§ **Data for this task**
◇ ◇ ◇ ◇
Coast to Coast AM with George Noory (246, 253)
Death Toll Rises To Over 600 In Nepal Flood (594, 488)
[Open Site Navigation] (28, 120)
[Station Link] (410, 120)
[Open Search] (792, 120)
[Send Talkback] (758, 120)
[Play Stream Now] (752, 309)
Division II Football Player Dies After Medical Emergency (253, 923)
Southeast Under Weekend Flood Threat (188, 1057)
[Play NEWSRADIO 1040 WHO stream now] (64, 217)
◇ ◇ ◇ ◇
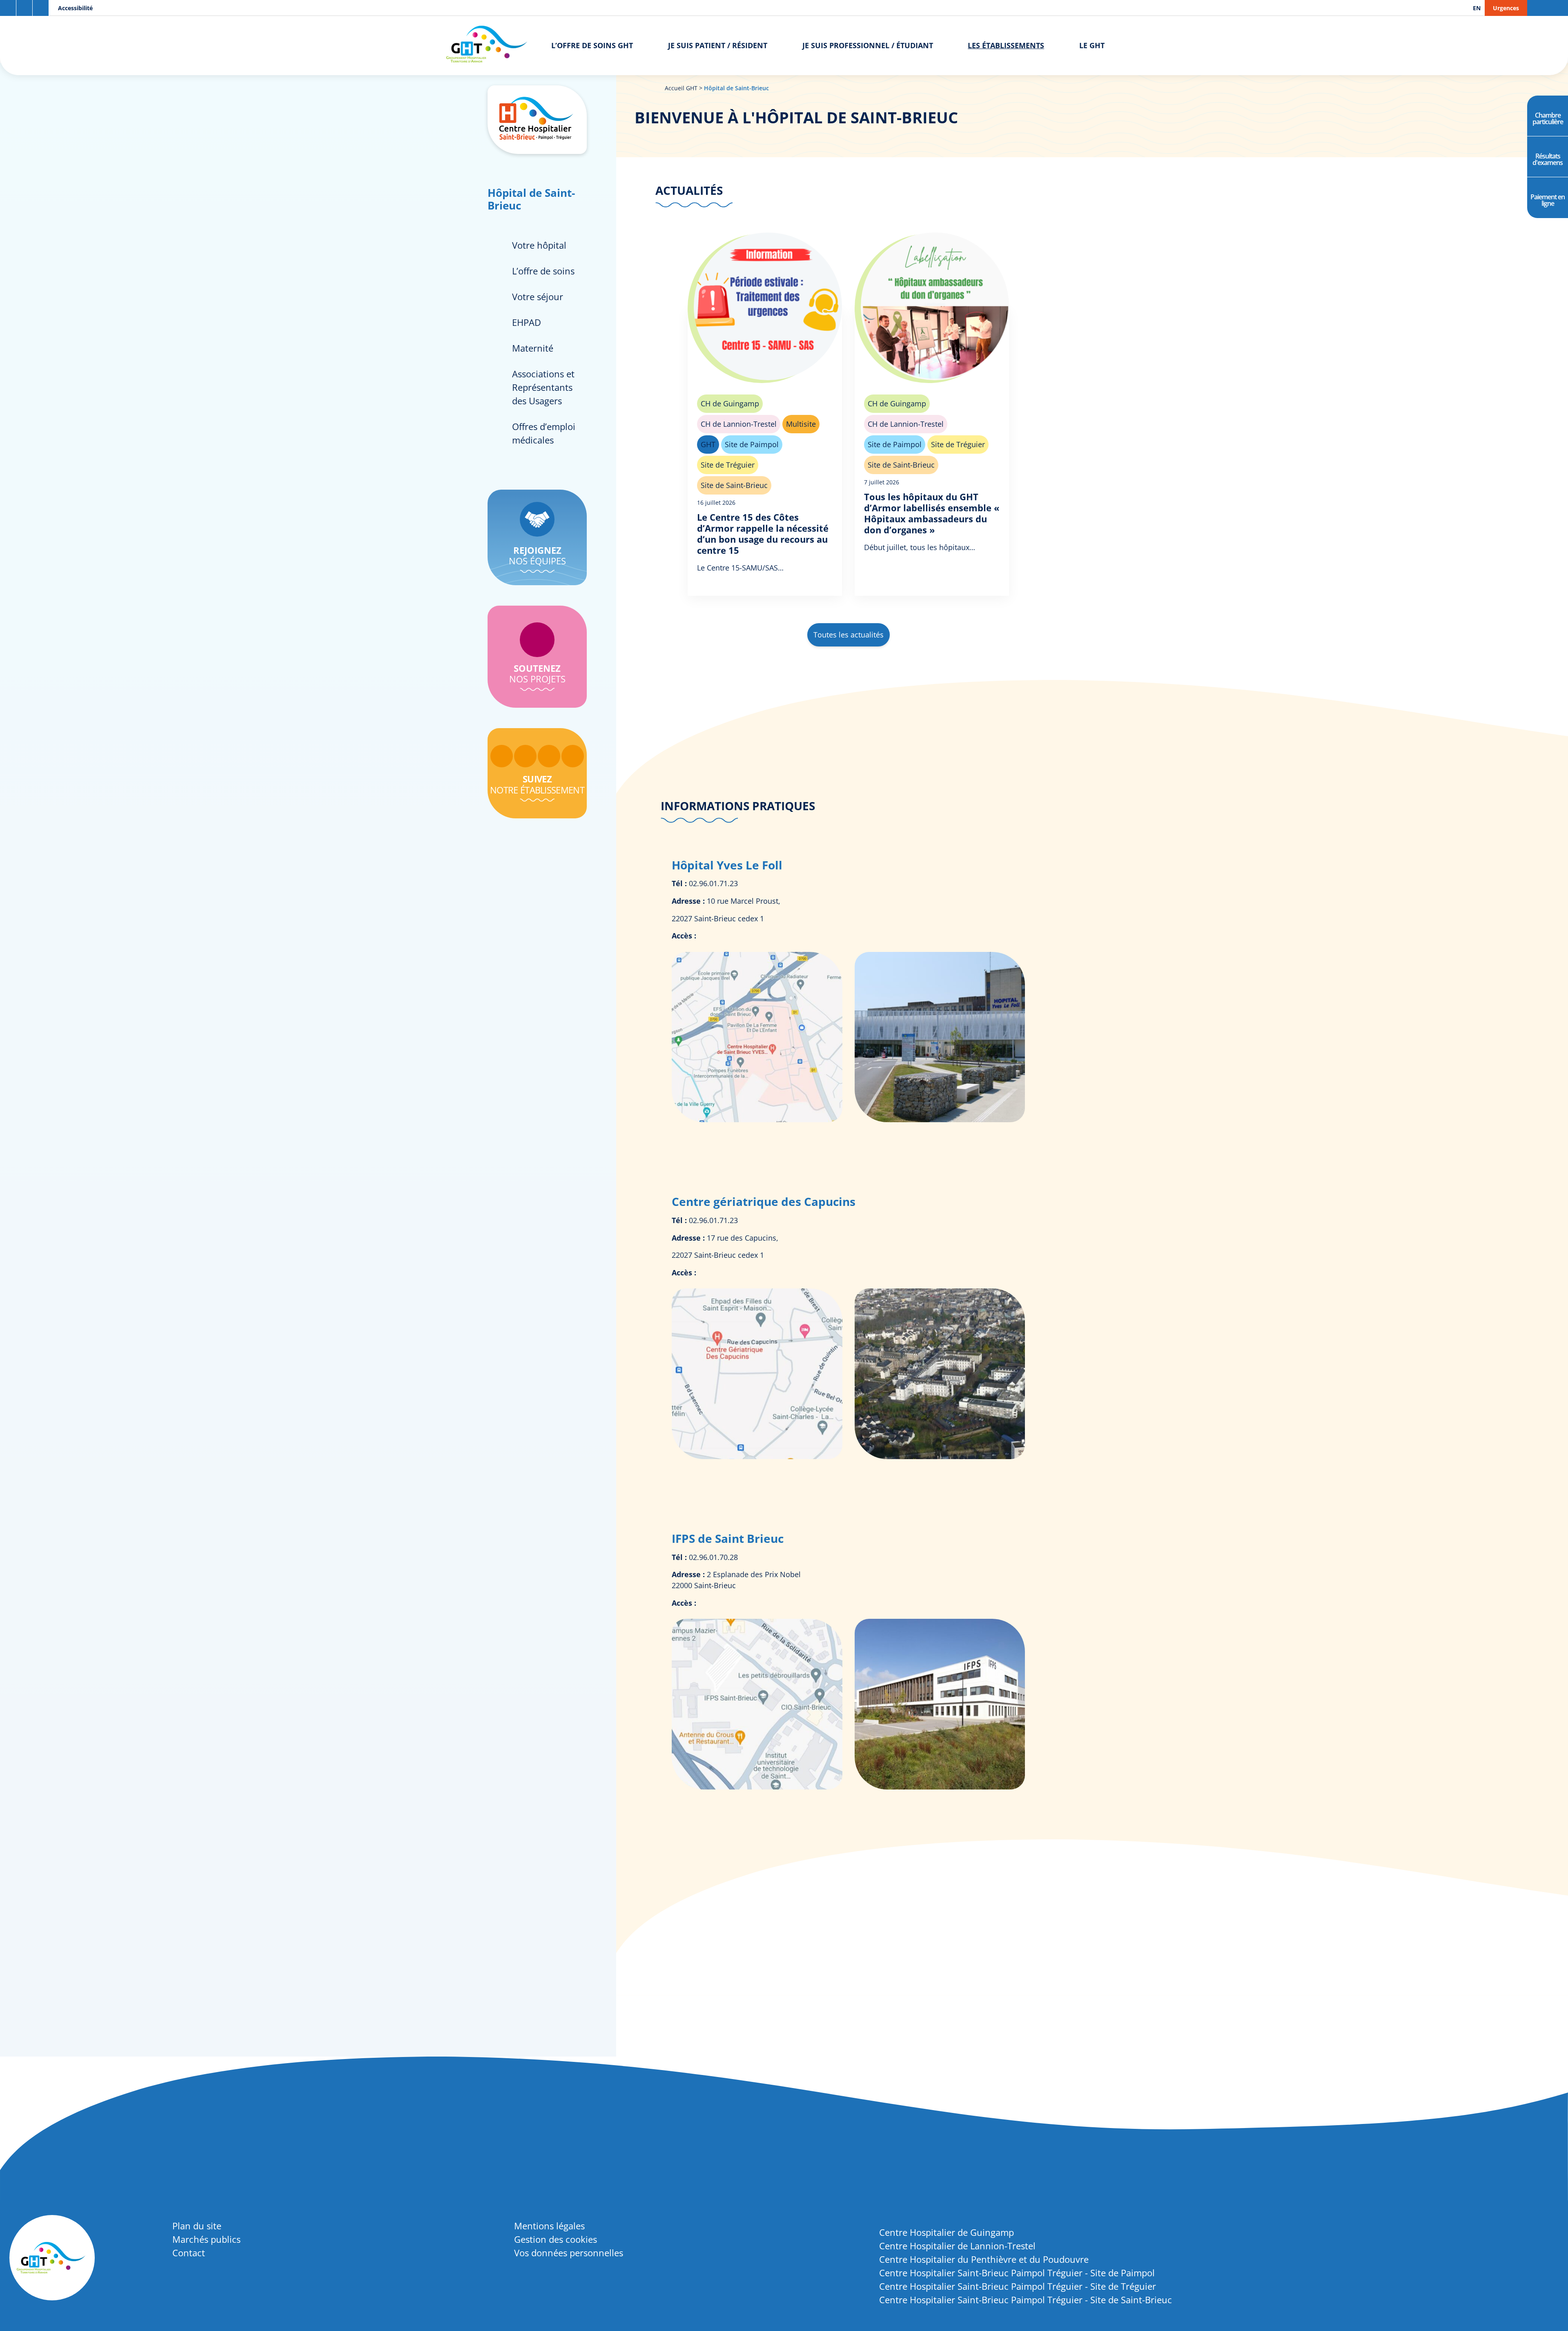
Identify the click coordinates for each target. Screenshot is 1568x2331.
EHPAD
◇ ◇ ◇ ◇
§ **Instructions for the task**
All lines above from the one holding "Division II Football" to the one holding "[Play NEWSRADIO 1040", inclusive, are to be copied exactly; no other line is wanted.

§ **Problem solution**
Division II Football Player Dies After Medical Emergency (253, 923)
Southeast Under Weekend Flood Threat (188, 1057)
[Play NEWSRADIO 1040 WHO stream now] (64, 217)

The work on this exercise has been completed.